When the Chargers left for Los Angeles last year, the city was presented with a similar opportunity. The aging stadium the Chargers played at since the Johnson administration, known at various times as Jack Murphy, Qualcomm or SDCCU, was suddenly without its biggest tenant.

The land was ripe for redevelopment. And what better use is there for the 166-acre site than to give it to another major institution of higher education?

San Diego State has enrollment numbers roughly similar to those of UC San Diego.

And despite that, SDSU sits on a much smaller campus than its cousin to the west.

With its 35,000 students, SDSU has the population of a small town. It isn’t in the process of outgrowing its 300-acre campus on Montezuma Mesa.
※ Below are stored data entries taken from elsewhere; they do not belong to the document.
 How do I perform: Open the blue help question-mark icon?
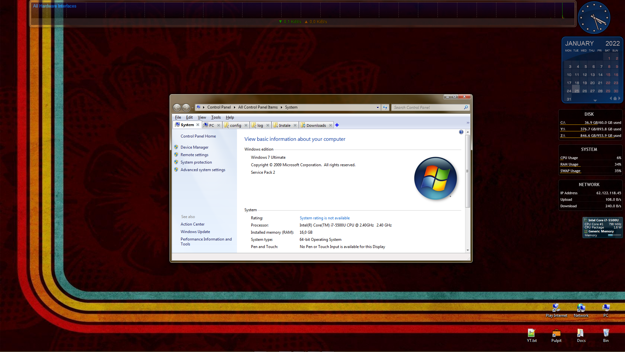[x=461, y=132]
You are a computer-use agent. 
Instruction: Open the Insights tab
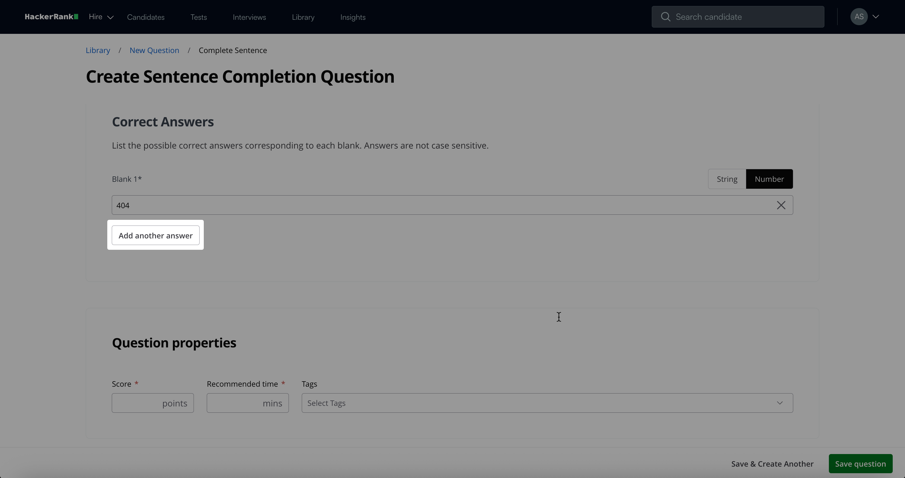pyautogui.click(x=353, y=17)
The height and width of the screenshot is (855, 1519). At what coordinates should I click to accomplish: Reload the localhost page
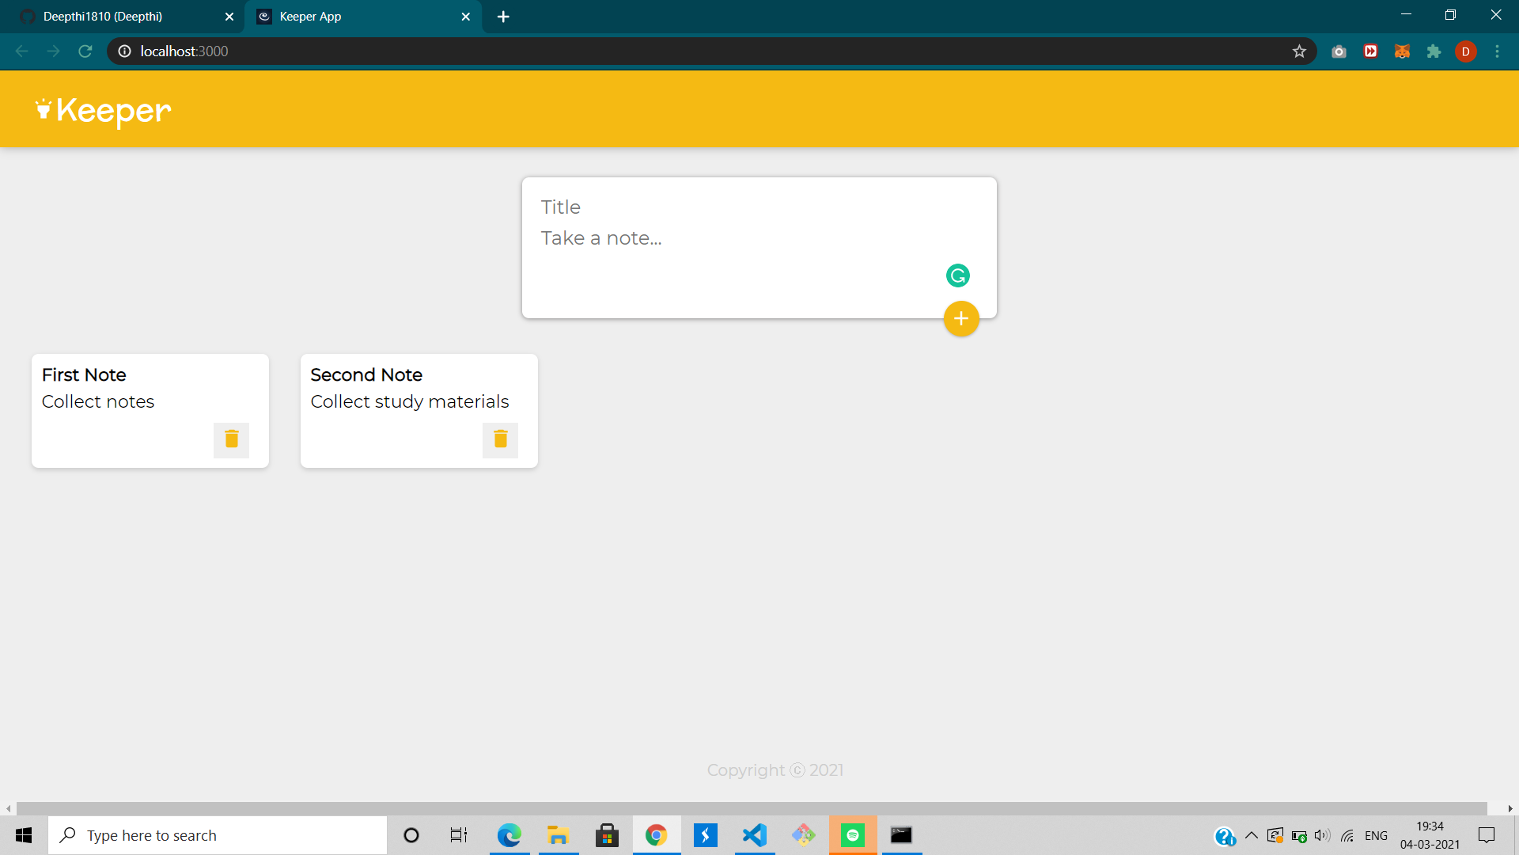[x=85, y=51]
It already has.

SDSU needs to expand, and the SDCCU Stadium site is quite possibly the only place in built-out San Diego that will become available to the university in the next century.

The war between Measure G, the ballot initiative that would authorize the city to sell the SDCCU Stadium site to SDSU, and Measure E, the initiative that would allow the site instead be leased to an independent investors group promising to bring a Major League Soccer team to San Diego, has been in full swing for months.

Signs advocating for both sides have appeared all around San Diego.

Both campaigns have taken out advertisements in The Daily Aztec.

It’s fair to say plenty of questions remain on both.

For one, it’s worth noting there’s an amount of vagueness in both measures regarding what will ultimately be built on the SDCCU Stadium site.

SDSU has published a plan called “SDSU Mission Valley” – not to be confused with SDSU West, which is the name mentioned in the ballot measure the university technically has no association with – detailing how it would use the stadium site if it were to be acquired, whether through Measure G or by other means.

The plans include a new stadium that could be used for Aztecs football, as well as housing for students and faculty, among other uses.

But the final details of the site’s development wouldn’t be known until a campus master plan revision and California Environmental Quality Act review have been performed and the CSU Board of Trustees has granted its approval.

On the other side, Measure E would create a specific plan for the site that would allow FS Investors – the La Jolla-based group that would lease the stadium site – to build various retail, entertainment and residential uses, along with an MLS stadium.

But there’s no guarantee a soccer team will come to San Diego, and there’s no guarantee any specific development will be built within the constraints of the specific plan.

Despite the uncertainty, Measure G is a step in the right direction for SDSU and the greater San Diego community.

Mission Valley is already a congested, car-centric labyrinth of poorly-planned shopping centers, homes and apartments. And that’s exactly what the backers of Measure E will seek to bring to the SDCCU Stadium site if it passes.

Additionally, if Measure E passes, anything that is built won’t have to be debated and voted on in a public forum because the implementation of a specific plan bypasses that.

More than 60 percent of SDSU graduates stay in San Diego, and they contribute billions to the local economy annually.

When faced with the choice between adding more urban sprawl to Mission Valley or creating a satellite campus for a university that educates a large chunk of the San Diego workforce, the decision should be clear.

Of course, there’s also a third option – voters can choose to vote ‘no’ on both measures.

Given the uncertainty, the Editorial Board would have no qualms with a voter who chooses that option.

But it’s obvious to us the right choice for students is to vote ‘yes’ on Measure G and ‘no’ on Measure E.